YOUR INSTRUCTIONS
Reproduce every line of this listing exactly as it appears, keeping each line in its original order.

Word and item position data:
───
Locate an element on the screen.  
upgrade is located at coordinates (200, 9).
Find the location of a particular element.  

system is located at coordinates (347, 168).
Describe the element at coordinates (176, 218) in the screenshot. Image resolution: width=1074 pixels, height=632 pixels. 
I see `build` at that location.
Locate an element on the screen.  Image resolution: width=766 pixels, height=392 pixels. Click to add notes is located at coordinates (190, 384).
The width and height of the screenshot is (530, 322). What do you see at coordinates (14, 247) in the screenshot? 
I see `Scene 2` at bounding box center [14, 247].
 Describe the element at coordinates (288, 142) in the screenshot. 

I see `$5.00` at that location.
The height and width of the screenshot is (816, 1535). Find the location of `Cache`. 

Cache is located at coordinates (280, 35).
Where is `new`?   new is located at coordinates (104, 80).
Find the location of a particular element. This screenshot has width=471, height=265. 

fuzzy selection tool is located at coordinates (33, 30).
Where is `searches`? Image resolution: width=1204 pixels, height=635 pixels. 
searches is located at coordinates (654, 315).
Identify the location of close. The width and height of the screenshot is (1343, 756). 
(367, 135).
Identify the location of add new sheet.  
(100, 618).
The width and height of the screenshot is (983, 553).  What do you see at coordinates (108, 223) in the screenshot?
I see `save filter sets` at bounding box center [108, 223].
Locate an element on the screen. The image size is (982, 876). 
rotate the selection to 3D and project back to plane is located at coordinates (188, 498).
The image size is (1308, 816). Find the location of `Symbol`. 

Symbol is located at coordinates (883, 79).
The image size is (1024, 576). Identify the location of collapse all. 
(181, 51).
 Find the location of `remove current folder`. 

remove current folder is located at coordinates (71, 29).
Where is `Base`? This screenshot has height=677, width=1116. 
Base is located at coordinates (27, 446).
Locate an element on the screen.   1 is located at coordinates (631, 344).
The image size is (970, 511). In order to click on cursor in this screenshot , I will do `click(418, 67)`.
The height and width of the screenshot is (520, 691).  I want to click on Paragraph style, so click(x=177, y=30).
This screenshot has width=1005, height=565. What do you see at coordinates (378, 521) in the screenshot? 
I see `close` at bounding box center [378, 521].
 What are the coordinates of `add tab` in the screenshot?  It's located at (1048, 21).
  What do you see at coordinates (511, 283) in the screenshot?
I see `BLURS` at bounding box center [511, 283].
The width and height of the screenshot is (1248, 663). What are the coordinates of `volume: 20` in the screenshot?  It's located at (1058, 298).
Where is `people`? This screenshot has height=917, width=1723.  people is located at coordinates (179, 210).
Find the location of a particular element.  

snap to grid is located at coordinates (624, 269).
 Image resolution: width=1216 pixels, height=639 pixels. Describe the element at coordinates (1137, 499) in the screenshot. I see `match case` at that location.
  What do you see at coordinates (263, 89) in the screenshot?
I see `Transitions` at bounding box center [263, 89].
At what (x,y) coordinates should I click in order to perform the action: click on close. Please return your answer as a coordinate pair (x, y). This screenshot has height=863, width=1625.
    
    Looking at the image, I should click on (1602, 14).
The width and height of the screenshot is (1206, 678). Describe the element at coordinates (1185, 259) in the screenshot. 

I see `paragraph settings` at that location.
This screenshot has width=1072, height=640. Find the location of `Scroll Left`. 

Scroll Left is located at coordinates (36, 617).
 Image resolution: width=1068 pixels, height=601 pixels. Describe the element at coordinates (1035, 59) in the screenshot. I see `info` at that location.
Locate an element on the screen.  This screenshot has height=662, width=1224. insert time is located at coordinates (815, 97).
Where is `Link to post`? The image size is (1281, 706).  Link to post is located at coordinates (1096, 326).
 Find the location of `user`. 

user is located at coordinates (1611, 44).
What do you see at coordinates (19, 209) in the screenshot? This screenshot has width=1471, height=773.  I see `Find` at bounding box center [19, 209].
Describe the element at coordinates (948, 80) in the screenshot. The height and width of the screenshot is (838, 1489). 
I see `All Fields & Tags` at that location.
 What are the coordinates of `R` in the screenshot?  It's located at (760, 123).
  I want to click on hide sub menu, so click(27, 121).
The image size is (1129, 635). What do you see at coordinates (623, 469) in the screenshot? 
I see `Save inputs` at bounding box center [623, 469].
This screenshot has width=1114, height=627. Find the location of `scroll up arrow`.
───
TASK ANSWER
Locate an element on the screen.  
upgrade is located at coordinates (200, 9).
Find the location of a particular element.  

system is located at coordinates (347, 168).
Describe the element at coordinates (176, 218) in the screenshot. Image resolution: width=1074 pixels, height=632 pixels. 
I see `build` at that location.
Locate an element on the screen.  Image resolution: width=766 pixels, height=392 pixels. Click to add notes is located at coordinates (190, 384).
The width and height of the screenshot is (530, 322). What do you see at coordinates (14, 247) in the screenshot? 
I see `Scene 2` at bounding box center [14, 247].
 Describe the element at coordinates (288, 142) in the screenshot. 

I see `$5.00` at that location.
The height and width of the screenshot is (816, 1535). Find the location of `Cache`. 

Cache is located at coordinates (280, 35).
Where is `new`?   new is located at coordinates (104, 80).
Find the location of a particular element. This screenshot has width=471, height=265. 

fuzzy selection tool is located at coordinates (33, 30).
Where is `searches`? Image resolution: width=1204 pixels, height=635 pixels. 
searches is located at coordinates (654, 315).
Identify the location of close. The width and height of the screenshot is (1343, 756). 
(367, 135).
Identify the location of add new sheet.  
(100, 618).
The width and height of the screenshot is (983, 553).  What do you see at coordinates (108, 223) in the screenshot?
I see `save filter sets` at bounding box center [108, 223].
Locate an element on the screen. The image size is (982, 876). 
rotate the selection to 3D and project back to plane is located at coordinates (188, 498).
The image size is (1308, 816). Find the location of `Symbol`. 

Symbol is located at coordinates (883, 79).
The image size is (1024, 576). Identify the location of collapse all. 
(181, 51).
 Find the location of `remove current folder`. 

remove current folder is located at coordinates (71, 29).
Where is `Base`? This screenshot has height=677, width=1116. 
Base is located at coordinates (27, 446).
Locate an element on the screen.   1 is located at coordinates (631, 344).
The image size is (970, 511). In order to click on cursor in this screenshot , I will do `click(418, 67)`.
The height and width of the screenshot is (520, 691).  I want to click on Paragraph style, so click(x=177, y=30).
This screenshot has width=1005, height=565. What do you see at coordinates (378, 521) in the screenshot? 
I see `close` at bounding box center [378, 521].
 What are the coordinates of `add tab` in the screenshot?  It's located at (1048, 21).
  What do you see at coordinates (511, 283) in the screenshot?
I see `BLURS` at bounding box center [511, 283].
The width and height of the screenshot is (1248, 663). What are the coordinates of `volume: 20` in the screenshot?  It's located at (1058, 298).
Where is `people`? This screenshot has height=917, width=1723.  people is located at coordinates (179, 210).
Find the location of a particular element.  

snap to grid is located at coordinates (624, 269).
 Image resolution: width=1216 pixels, height=639 pixels. Describe the element at coordinates (1137, 499) in the screenshot. I see `match case` at that location.
  What do you see at coordinates (263, 89) in the screenshot?
I see `Transitions` at bounding box center [263, 89].
At what (x,y) coordinates should I click in order to perform the action: click on close. Please return your answer as a coordinate pair (x, y). This screenshot has height=863, width=1625.
    
    Looking at the image, I should click on (1602, 14).
The width and height of the screenshot is (1206, 678). Describe the element at coordinates (1185, 259) in the screenshot. 

I see `paragraph settings` at that location.
This screenshot has width=1072, height=640. Find the location of `Scroll Left`. 

Scroll Left is located at coordinates (36, 617).
 Image resolution: width=1068 pixels, height=601 pixels. Describe the element at coordinates (1035, 59) in the screenshot. I see `info` at that location.
Locate an element on the screen.  This screenshot has height=662, width=1224. insert time is located at coordinates (815, 97).
Where is `Link to post`? The image size is (1281, 706).  Link to post is located at coordinates (1096, 326).
 Find the location of `user`. 

user is located at coordinates (1611, 44).
What do you see at coordinates (19, 209) in the screenshot? This screenshot has width=1471, height=773.  I see `Find` at bounding box center [19, 209].
Describe the element at coordinates (948, 80) in the screenshot. The height and width of the screenshot is (838, 1489). 
I see `All Fields & Tags` at that location.
 What are the coordinates of `R` in the screenshot?  It's located at (760, 123).
  I want to click on hide sub menu, so click(27, 121).
The image size is (1129, 635). What do you see at coordinates (623, 469) in the screenshot? 
I see `Save inputs` at bounding box center [623, 469].
This screenshot has width=1114, height=627. Find the location of `scroll up arrow`.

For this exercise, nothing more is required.